What is required: The entries below contain a stretch that opens with the line containing "This screenshot has width=693, height=390." and closes with the line containing "You are a computer-use agent. Image"; set down that stretch exactly, both ends included, and nothing else.
***
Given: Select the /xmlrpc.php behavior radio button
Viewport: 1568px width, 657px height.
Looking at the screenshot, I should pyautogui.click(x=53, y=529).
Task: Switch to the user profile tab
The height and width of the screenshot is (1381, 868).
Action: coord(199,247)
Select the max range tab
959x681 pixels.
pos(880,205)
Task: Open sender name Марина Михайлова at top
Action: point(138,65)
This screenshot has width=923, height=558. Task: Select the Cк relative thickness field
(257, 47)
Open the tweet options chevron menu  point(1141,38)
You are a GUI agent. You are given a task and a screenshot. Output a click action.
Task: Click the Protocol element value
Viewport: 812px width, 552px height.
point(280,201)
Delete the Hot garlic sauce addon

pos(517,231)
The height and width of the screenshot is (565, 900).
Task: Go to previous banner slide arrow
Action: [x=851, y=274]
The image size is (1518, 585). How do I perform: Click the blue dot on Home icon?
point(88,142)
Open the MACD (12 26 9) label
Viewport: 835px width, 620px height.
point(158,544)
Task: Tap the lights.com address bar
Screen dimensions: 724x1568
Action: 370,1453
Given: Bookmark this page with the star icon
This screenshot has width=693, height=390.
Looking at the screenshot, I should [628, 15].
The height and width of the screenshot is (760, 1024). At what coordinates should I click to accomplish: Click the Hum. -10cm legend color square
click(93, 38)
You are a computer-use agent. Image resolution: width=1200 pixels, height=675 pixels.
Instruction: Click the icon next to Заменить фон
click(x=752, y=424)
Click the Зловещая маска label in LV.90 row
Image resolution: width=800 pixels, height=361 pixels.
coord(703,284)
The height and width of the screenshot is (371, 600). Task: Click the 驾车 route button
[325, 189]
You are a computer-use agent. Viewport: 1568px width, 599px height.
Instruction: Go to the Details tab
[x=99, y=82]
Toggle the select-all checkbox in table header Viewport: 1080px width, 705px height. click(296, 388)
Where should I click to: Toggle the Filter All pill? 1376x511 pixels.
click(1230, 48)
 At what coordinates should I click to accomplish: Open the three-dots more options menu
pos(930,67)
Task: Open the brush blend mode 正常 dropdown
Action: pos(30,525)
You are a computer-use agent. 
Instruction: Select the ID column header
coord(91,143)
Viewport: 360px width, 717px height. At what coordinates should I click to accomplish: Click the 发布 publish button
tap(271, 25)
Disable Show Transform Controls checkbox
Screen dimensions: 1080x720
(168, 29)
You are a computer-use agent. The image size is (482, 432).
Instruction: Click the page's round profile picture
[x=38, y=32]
***
Your solution:
This screenshot has width=693, height=390.
Looking at the screenshot, I should [628, 15].
The height and width of the screenshot is (760, 1024). At what coordinates should I click to accomplish: Click the Hum. -10cm legend color square
click(93, 38)
You are a computer-use agent. Image resolution: width=1200 pixels, height=675 pixels.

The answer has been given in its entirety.